Texto de la página |
====

Desmienten mito del consumo moderado de alcohol; OMS advierte riesgos

Nuevas investigaciones y la OMS advierten sobre el consumo de alcohol y sus riesgos.

Durante años se creyó que el mito de que copa de vino al día podía beneficiar al corazón y formar parte de un estilo de vida saludable. Sin embargo, las investigaciones más recientes han cambiado por completo esa percepción. Organismos internacionales y especialistas en salud coinciden que no existe una cantidad segura de alcohol para el organismo.

La propia Organización Mundial de la Salud ha actualizado sus recomendaciones y sostiene que cualquier nivel de consumo de alcohol implica riesgos para la salud, incluso cuando se trata de cantidades consideradas moderadas.

El alcohol comienza a causar daños desde la primera copa

El principal problema se encuentra en la manera en que el cuerpo procesa el alcohol una vez que entra al organismo. Cuando el etanol es metabolizado por el hígado, se transforma en acetaldehído, una sustancia altamente tóxica que puede dañar el ADN de las células y dificultar los mecanismos naturales de reparación celular.

Los especialistas explican que este proceso ocurre independientemente de la cantidad consumida. Es decir, aunque una persona beba poco, el organismo sigue produciendo compuestos potencialmente dañinos.

Con el paso del tiempo, estos daños microscópicos pueden acumularse y favorecer la aparición de enfermedades crónicas que muchas veces se desarrollan sin síntomas evidentes durante años.

Estos son los riesgos ocultos del consumo moderado de alcohol, alertan investigadores
Estos son los riesgos ocultos del consumo moderado de alcohol, alertan investigadores

El vínculo con el cáncer es más fuerte de lo que se pensaba

Uno de los hallazgos más contundentes de la ciencia moderna es la relación entre el consumo de alcohol y diversos tipos de cáncer. El Fondo Mundial de la Investigación del Cáncer (WCRF) clasifica al alcohol como un carcinógeno del Grupo 1, la misma categoría en la que se encuentran el tabaco, el asbesto y otras sustancias con efectos cancerígenos comprobados.

Los estudios han identificado una asociación directa entre el alcohol y varios tipos de cáncer, incluyendo el de mama, colon, hígado, esófago, garganta, boca y laringe. Lo que más preocupa a los investigadores es que no se ha encontrado un nivel de consumo que pueda considerarse completamente libre de riesgo.

Además del riesgo oncológico, el hígado es uno de los órganos más afectados por el consumo frecuente de alcohol. Al ser el encargado de metabolizar estas sustancias, soporta una carga constante que puede derivar en inflamación, acumulación de grasa y en casos más avanzados, cirrosis.

Los expertos señalan que muchas de estas alteraciones se desarrollan de forma silenciosa, por lo que una persona puede presentar daño hepático importante sin notar síntomas evidentes durante años. Cuando el problema finalmente se manifiesta, el deterioro suele encontrarse en etapas más avanzadas y difíciles de revertir.

Los problemas cardiovasculares también están presentes

La idea de que el alcohol protege al corazón ha sido cuestionada por numerosos estudios recientes. Actualmente, las investigaciones muestran que el consumo habitual puede aumentar la presión arterial y elevar el riesgo de insuficiencia cardíaca, arritmias y accidentes cerebrovasculares.

====

Entradas almacenadas
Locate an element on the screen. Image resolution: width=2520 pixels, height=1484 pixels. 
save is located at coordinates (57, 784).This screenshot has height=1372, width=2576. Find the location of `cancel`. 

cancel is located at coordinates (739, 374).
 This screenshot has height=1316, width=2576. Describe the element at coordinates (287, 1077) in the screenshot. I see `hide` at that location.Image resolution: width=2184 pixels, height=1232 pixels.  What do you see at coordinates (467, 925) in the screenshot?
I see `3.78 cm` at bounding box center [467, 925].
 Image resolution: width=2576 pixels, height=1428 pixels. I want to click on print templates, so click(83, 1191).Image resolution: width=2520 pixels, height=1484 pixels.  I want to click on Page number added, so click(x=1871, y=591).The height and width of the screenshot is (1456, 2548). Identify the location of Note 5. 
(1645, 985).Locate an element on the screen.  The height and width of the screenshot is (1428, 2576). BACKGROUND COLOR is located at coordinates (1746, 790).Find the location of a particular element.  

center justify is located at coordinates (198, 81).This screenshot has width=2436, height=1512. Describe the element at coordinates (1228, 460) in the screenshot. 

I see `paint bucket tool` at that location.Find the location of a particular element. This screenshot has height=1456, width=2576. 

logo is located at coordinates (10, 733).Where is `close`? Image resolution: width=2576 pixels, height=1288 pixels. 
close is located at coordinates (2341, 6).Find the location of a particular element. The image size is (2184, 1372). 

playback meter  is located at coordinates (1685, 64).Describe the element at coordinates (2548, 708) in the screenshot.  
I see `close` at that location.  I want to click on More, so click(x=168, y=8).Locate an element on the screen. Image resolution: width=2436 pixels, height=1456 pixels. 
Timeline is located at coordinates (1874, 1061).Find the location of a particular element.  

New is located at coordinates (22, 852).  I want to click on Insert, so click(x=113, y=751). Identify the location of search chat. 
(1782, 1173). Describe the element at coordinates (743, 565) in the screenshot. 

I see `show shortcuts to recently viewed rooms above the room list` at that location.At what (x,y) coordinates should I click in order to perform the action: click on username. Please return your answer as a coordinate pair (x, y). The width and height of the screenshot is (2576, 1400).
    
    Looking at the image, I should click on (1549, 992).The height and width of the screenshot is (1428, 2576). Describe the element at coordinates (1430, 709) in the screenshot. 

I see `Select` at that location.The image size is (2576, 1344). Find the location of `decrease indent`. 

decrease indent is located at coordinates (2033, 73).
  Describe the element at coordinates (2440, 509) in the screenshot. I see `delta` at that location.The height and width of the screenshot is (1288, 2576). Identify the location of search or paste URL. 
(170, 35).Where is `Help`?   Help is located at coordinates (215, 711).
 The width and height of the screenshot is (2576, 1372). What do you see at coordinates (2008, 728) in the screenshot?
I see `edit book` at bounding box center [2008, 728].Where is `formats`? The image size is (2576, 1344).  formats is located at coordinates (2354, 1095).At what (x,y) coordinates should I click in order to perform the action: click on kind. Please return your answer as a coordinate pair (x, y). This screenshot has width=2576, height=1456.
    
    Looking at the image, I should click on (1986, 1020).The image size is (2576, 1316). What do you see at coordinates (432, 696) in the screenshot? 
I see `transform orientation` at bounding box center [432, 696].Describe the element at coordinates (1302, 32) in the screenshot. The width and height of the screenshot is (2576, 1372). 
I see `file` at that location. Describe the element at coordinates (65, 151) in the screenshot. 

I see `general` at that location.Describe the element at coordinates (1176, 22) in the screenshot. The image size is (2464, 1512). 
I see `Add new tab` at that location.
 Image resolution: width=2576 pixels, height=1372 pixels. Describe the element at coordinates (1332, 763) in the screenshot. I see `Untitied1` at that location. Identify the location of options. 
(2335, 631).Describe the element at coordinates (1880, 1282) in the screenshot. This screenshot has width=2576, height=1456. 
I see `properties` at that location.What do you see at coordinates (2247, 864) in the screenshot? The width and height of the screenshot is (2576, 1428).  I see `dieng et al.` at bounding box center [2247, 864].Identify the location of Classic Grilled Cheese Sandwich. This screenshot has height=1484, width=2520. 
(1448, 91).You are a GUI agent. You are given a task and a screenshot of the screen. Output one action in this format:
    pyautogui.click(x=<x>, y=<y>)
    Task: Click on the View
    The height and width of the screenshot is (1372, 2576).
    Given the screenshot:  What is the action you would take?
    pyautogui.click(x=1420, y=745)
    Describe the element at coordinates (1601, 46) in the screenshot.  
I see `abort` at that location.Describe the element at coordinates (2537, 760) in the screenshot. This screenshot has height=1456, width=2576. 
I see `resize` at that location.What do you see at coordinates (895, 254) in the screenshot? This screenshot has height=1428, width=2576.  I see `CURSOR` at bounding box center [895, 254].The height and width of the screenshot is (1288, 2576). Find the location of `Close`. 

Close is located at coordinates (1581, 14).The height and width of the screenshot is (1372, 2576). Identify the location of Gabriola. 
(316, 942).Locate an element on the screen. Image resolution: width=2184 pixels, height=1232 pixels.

====

Tareas |
1. Copia del texto sobre el alcohol el fragmento entre "Con el paso" y "sin síntomas evidentes durante años.", ambos incluidos.
2. Responde estas preguntas con lo que dice el texto sobre el alcohol:
(a) ¿En qué sustancia se transforma el etanol cuando lo metaboliza el hígado?
(b) ¿En qué grupo de carcinógenos clasifica el WCRF al alcohol?
(c) Además de aumentar la presión arterial, ¿el riesgo de qué tres problemas puede elevar el consumo habitual de alcohol?
3. Convierte en una lista breve el párrafo del texto sobre el alcohol que empieza con "Los estudios han identificado una asociación directa", sin perder sus datos principales.

Respuestas |
1.
Con el paso del tiempo, estos daños microscópicos pueden acumularse y favorecer la aparición de enfermedades crónicas que muchas veces se desarrollan sin síntomas evidentes durante años.

2.
(a) En acetaldehído.
(b) En el Grupo 1.
(c) Insuficiencia cardíaca, arritmias y accidentes cerebrovasculares.

3.
- Hay una asociación directa entre el alcohol y varios tipos de cáncer: mama, colon, hígado, esófago, garganta, boca y laringe.
- No se ha encontrado ningún nivel de consumo completamente libre de riesgo, y eso es lo que más preocupa a los investigadores.